-- Document excerpt --
SAINT-JEAN-SUR-RICHELIEU, Que. - A man police say ran over two Canadian soldiers was described by neighbours on Tuesday as a far different person from the young boy they remembered.

Shelley Brennan, 52, lives two doors from the home where Martin Couture-Rouleau grew up on a suburban street in Saint-Jean-sur-Richelieu, just south of Montreal.

Brennan said reports he had become radicalized were "news to her," but acknowledged she had seen a definite change in him.

"I just noticed recently that there was a new man in the neighbourhood and I thought he was Muslim," she said. "I just found out last night it was Martin, so I was totally shocked. That's how much he had changed.

"He was wearing a tunic, he had something on his head, he had a beard, his hair colour had changed.

"That's not the boy I remember."

Late on Tuesday, law enforcement formally identified Couture-Rouleau as the man shot dead by police after Monday's hit-and-run in the parking lot of a Saint-Jean-sur-Richelieu shopping centre.

Police confirmed they had been in contact with Couture-Rouleau and his relatives, who had detected subtle changes in the young man's behaviour and had sought help for him.

RCMP Supt. Martine Fontaine said his relatives co-operated with authorities and it was because of them they were able to confiscate his passport, stop him from leaving the country and implement certain preventive measures.

In the weeks preceding the events, officers had met with his parents and his imam to help change his way of thinking.

"We also used our police officers from the outreach program to help him to see his thoughts were not the right ones," Fontaine said.

The last time police met him was Oct. 9. and Rouleau showed signs of improvement and openness to change following a lengthy discussion.

His father arrived at the family home on Tuesday afternoon and calmly asked reporters to leave him be.

"I want to mourn alone," he said.

-- Objective 1 --
Answer these questions about the news report on the Saint-Jean-sur-Richelieu hit-and-run. Give each answer on its own line, marked the same way.
(a) How old is Shelley Brennan?
(b) On what date did police last meet Couture-Rouleau?
(c) What did his father tell reporters he wanted to do?

-- Extracted material --
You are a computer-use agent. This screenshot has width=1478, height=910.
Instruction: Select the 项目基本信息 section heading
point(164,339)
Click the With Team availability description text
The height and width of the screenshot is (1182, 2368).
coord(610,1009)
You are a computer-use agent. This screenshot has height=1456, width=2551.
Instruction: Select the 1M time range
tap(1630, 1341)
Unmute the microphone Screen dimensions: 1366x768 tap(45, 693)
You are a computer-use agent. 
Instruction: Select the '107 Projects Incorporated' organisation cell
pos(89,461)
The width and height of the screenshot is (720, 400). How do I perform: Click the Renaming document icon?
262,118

-- Objective 2 --
Pull out the stretch of the records from the line that contains "Unmute the microphone" through the end of the records, and repeat those lines exactly.

-- Answer 1 --
(a) 52
(b) Oct. 9
(c) Mourn alone

-- Answer 2 --
Unmute the microphone Screen dimensions: 1366x768 tap(45, 693)
You are a computer-use agent. 
Instruction: Select the '107 Projects Incorporated' organisation cell
pos(89,461)
The width and height of the screenshot is (720, 400). How do I perform: Click the Renaming document icon?
262,118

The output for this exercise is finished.